[Dataset entries]
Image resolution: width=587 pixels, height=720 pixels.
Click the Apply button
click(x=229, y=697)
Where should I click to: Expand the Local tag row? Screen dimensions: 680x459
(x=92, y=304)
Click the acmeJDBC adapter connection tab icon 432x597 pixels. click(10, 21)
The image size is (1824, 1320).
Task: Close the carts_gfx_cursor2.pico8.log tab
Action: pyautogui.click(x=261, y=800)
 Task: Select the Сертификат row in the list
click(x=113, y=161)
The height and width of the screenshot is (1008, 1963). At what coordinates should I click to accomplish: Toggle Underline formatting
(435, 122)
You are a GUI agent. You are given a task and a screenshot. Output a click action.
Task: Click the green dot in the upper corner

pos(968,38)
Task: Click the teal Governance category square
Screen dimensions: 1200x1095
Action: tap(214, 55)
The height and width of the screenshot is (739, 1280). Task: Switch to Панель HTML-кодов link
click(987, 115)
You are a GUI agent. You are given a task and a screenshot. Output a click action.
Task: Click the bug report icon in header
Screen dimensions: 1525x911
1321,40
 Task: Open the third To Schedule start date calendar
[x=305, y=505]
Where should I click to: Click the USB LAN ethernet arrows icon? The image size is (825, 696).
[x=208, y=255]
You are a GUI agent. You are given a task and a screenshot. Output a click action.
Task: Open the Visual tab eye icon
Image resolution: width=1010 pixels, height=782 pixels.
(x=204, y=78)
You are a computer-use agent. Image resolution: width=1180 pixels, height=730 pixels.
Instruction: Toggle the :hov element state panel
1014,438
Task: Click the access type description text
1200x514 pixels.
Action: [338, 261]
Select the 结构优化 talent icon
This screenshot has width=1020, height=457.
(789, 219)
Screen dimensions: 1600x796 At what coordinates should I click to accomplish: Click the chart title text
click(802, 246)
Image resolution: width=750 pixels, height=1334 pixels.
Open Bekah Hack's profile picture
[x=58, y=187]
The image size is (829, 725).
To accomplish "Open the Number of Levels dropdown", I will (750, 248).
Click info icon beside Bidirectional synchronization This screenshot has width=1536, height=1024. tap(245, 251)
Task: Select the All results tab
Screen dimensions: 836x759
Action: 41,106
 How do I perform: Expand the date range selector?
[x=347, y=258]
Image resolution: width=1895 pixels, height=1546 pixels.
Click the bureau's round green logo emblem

**REQUIRED ACTION:**
Copy every line above exactly.

**RESULT OF THE EXERCISE:**
Image resolution: width=587 pixels, height=720 pixels.
Click the Apply button
click(x=229, y=697)
Where should I click to: Expand the Local tag row? Screen dimensions: 680x459
(x=92, y=304)
Click the acmeJDBC adapter connection tab icon 432x597 pixels. click(10, 21)
The image size is (1824, 1320).
Task: Close the carts_gfx_cursor2.pico8.log tab
Action: pyautogui.click(x=261, y=800)
 Task: Select the Сертификат row in the list
click(x=113, y=161)
The height and width of the screenshot is (1008, 1963). At what coordinates should I click to accomplish: Toggle Underline formatting
(435, 122)
You are a GUI agent. You are given a task and a screenshot. Output a click action.
Task: Click the green dot in the upper corner

pos(968,38)
Task: Click the teal Governance category square
Screen dimensions: 1200x1095
Action: tap(214, 55)
The height and width of the screenshot is (739, 1280). Task: Switch to Панель HTML-кодов link
click(987, 115)
You are a GUI agent. You are given a task and a screenshot. Output a click action.
Task: Click the bug report icon in header
Screen dimensions: 1525x911
1321,40
 Task: Open the third To Schedule start date calendar
[x=305, y=505]
Where should I click to: Click the USB LAN ethernet arrows icon? The image size is (825, 696).
[x=208, y=255]
You are a GUI agent. You are given a task and a screenshot. Output a click action.
Task: Open the Visual tab eye icon
Image resolution: width=1010 pixels, height=782 pixels.
(x=204, y=78)
You are a computer-use agent. Image resolution: width=1180 pixels, height=730 pixels.
Instruction: Toggle the :hov element state panel
1014,438
Task: Click the access type description text
1200x514 pixels.
Action: [338, 261]
Select the 结构优化 talent icon
This screenshot has width=1020, height=457.
(789, 219)
Screen dimensions: 1600x796 At what coordinates should I click to accomplish: Click the chart title text
click(802, 246)
Image resolution: width=750 pixels, height=1334 pixels.
Open Bekah Hack's profile picture
[x=58, y=187]
The image size is (829, 725).
To accomplish "Open the Number of Levels dropdown", I will (750, 248).
Click info icon beside Bidirectional synchronization This screenshot has width=1536, height=1024. tap(245, 251)
Task: Select the All results tab
Screen dimensions: 836x759
Action: 41,106
 How do I perform: Expand the date range selector?
[x=347, y=258]
Image resolution: width=1895 pixels, height=1546 pixels.
Click the bureau's round green logo emblem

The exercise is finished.